• [Task description]:
Would you give back exactly the lines from the line with "Screen dimensions: 1024x490" through the end of the entries below, both included, but none of the pictures?

---

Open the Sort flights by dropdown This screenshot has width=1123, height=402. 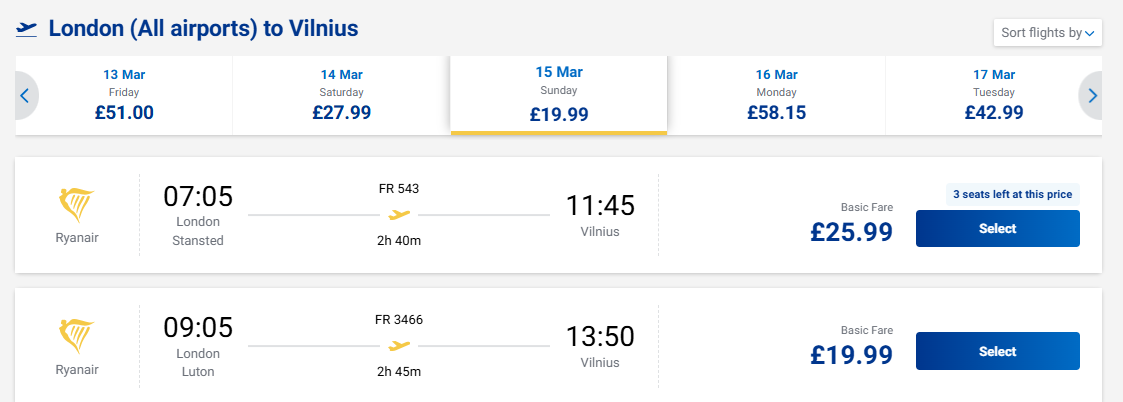tap(1047, 33)
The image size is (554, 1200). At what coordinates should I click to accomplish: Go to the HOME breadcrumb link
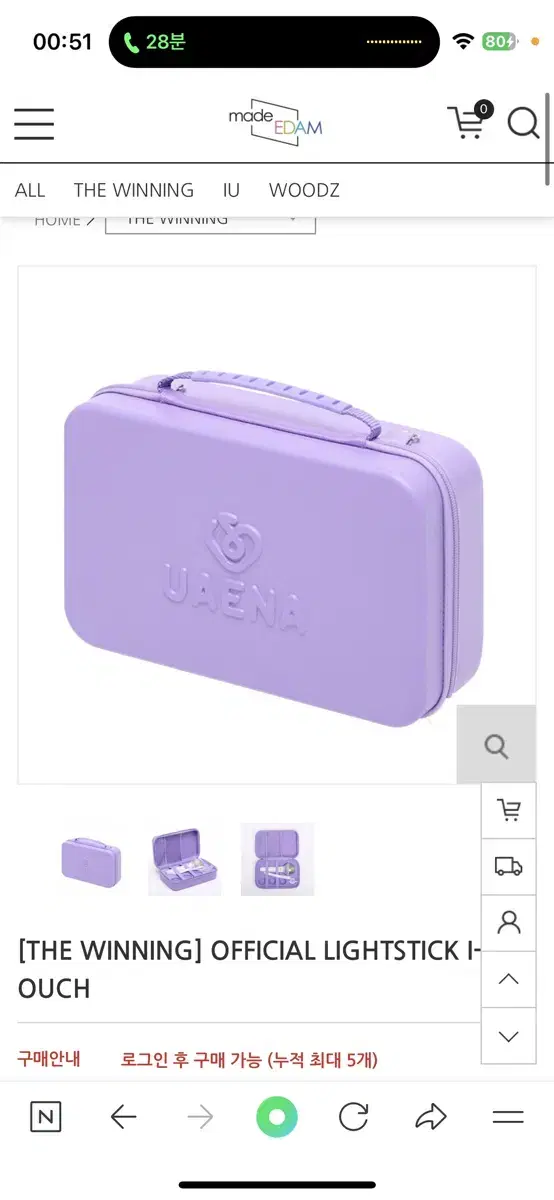[57, 220]
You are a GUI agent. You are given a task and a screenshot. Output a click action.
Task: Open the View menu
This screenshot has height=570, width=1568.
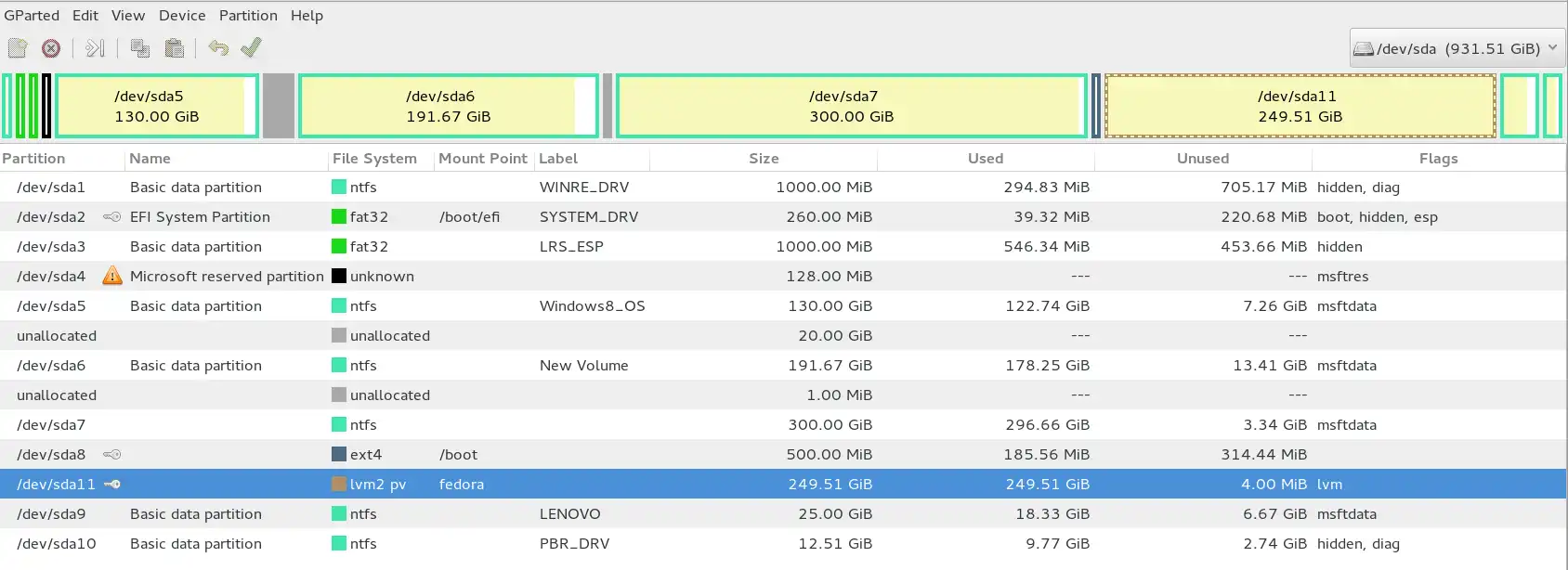coord(128,16)
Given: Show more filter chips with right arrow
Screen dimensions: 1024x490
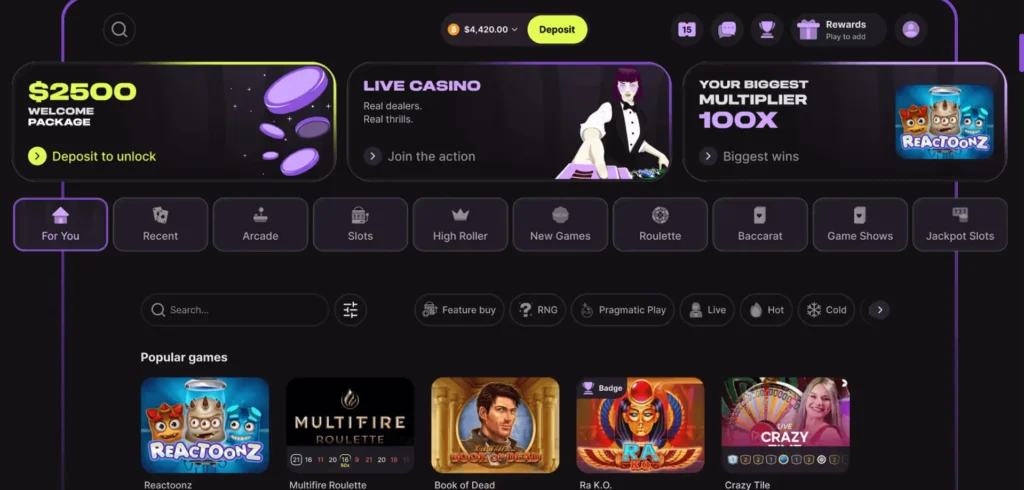Looking at the screenshot, I should click(880, 310).
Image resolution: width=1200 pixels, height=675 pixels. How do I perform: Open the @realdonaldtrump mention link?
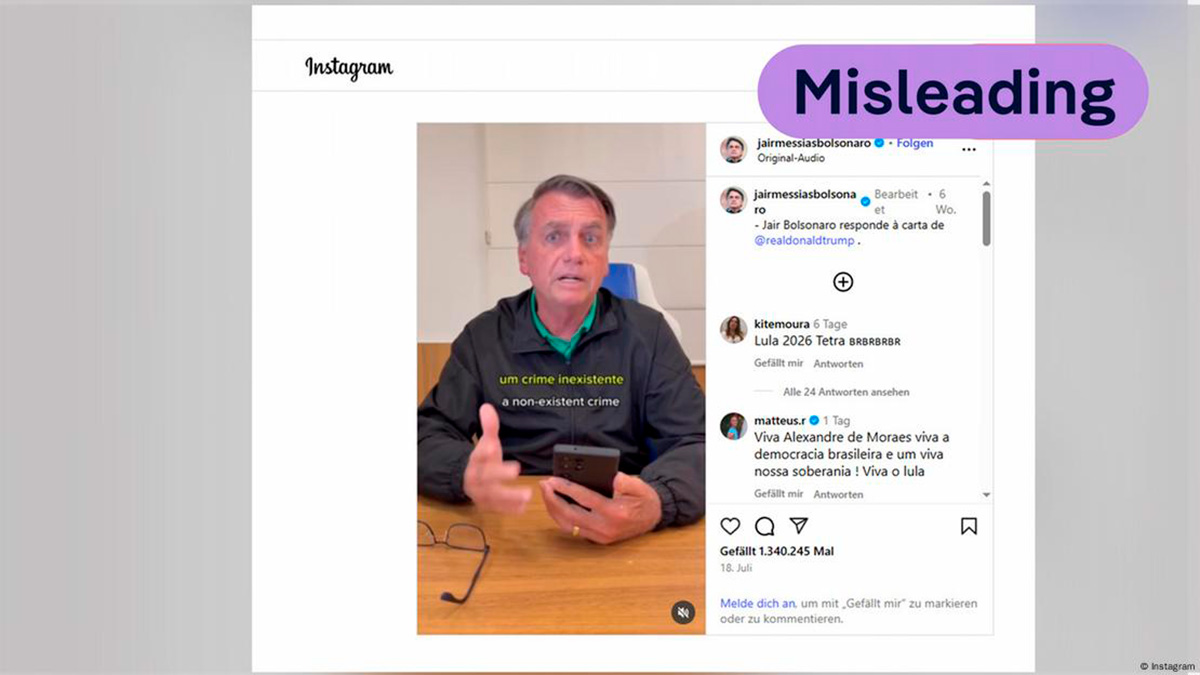point(805,241)
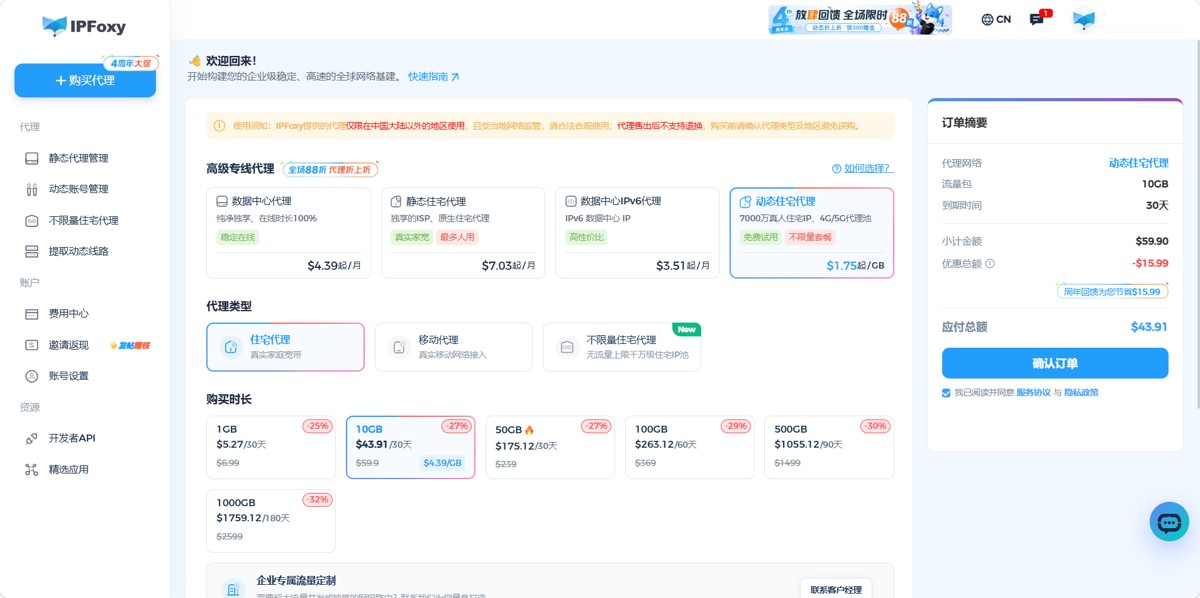Click the info icon beside 优惠总额
The image size is (1200, 598).
tap(990, 264)
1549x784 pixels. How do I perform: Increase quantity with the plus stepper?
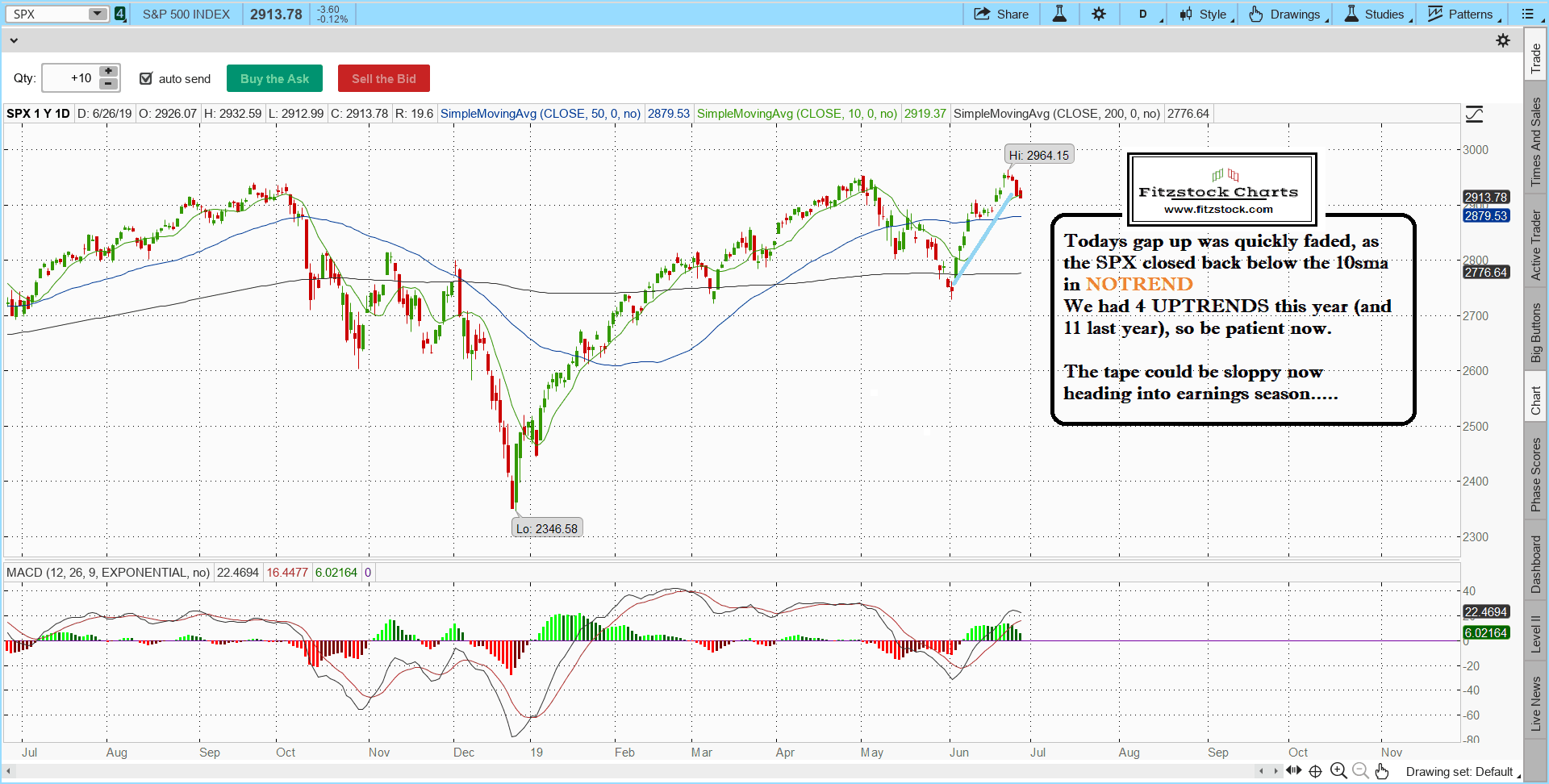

---

• [Your solution]:
Screen dimensions: 1024x490
Looking at the screenshot, I should click(880, 310).
Image resolution: width=1200 pixels, height=675 pixels. How do I perform: Open the @realdonaldtrump mention link?
point(805,241)
Click the info icon beside 优惠总额
The image size is (1200, 598).
tap(990, 264)
1549x784 pixels. How do I perform: Increase quantity with the plus stepper?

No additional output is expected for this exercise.